Once the food hits the colon and symptoms begin, there’s not much to do but “grin and bear it.” In the absence of guidelines, the most commonly used therapeutic approach has traditionally been prevention — to eliminate dairy products from the diet. This strategy may have serious complications though, including malnutrition, vitamin D deficiency and osteoporosis. Children receiving a diet deficient in dairy products can develop osteomalacia and rickets.
Recent studies have advocated alternative approaches:
Lactase supplements are added to milk 24 hours ahead of time — 15 mL of solution to a litre of milk will enzymatically hydrolyze the lactose to glucose and galactose. Because the lactose is predigested, the milk actually tastes sweeter.
Alternatively, supplements can be taken orally as a pill just before eating dairy. The enzymes are released in the stomach and small bowel and work as the bolus makes its way down. If remembered only after ingestion of a dairy meal, however, they’re ineffective.
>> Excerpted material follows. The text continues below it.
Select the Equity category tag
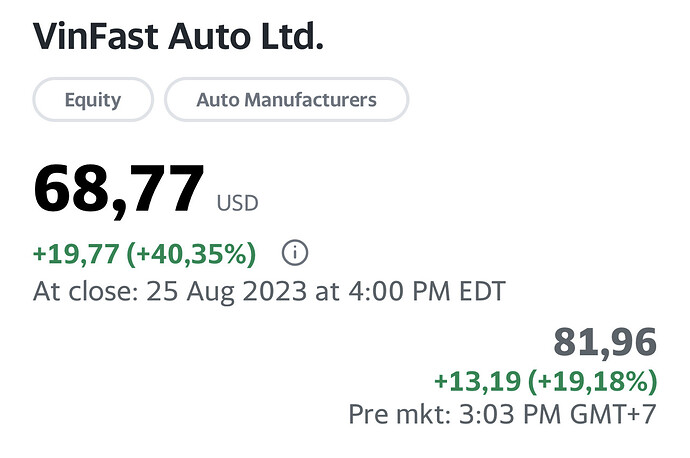The height and width of the screenshot is (458, 690). [93, 100]
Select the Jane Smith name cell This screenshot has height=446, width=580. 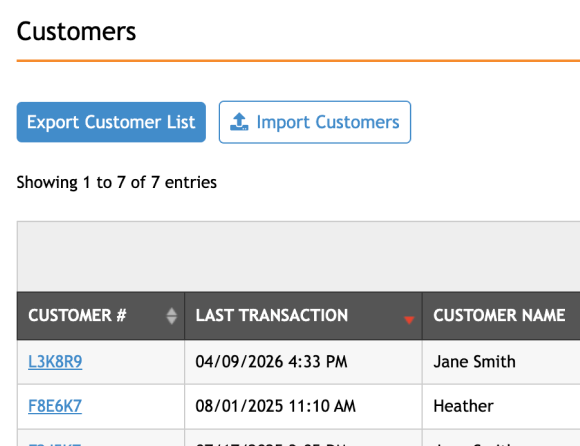[501, 362]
The dose varies between individuals and is dependent on the amount and source of lactose consumed. Each person will need to establish for him- or herself the best dose for each situation through trial and error. Usually, 3 regular-strength tablets or 1 ultracaplet will prevent symptoms.
Aged cheeses and ice cream can often be tolerated — the lactose contents of mozzarella, Swiss and cheddar are negligible. Lactobacillus-containing yoghurts are easy on the system as well.
Research shows that it’s helpful to reduce lactose intolerance by allowing more time for the existing lactase in the small intestine to do its job. The strategy is therefore to keep the food there longer. Additionally, if mixed with other ingredients, the lactose in the bolus isn’t as concentrated. Milk products should thus be drunk or eaten in combination with high-fibre foods, whole wheat bread, bran cereal, fruits and vegetables. Fat content may also decrease gastric and small bowel motility, so it’s best to avoid low-fat milk.
Recognizing that patients may be able to tolerate limited dairy products, it’s better to have frequent small volumes rather than large volumes at a single sitting. Cold liquids may be better absorbed than warm, as they can delay gastric emptying.
In patients with secondary lactose intolerance, treatment of the underlying condition should improve lactose absorption. Consider metronidazole in cases of giardiasis. Individuals with celiac disease might be more tolerant to lactose on a gluten-free diet. Patients with possible bacterial overgrowth may benefit from antibiotic therapy.
Robert J. Fingerote, MD, MSc, FRCPC is a 1980 graduate of the University of Manitoba. He is an attending physician and consultant in hepatology and gastroenterology at York Central Hospital in Richmond Hill, Ontario.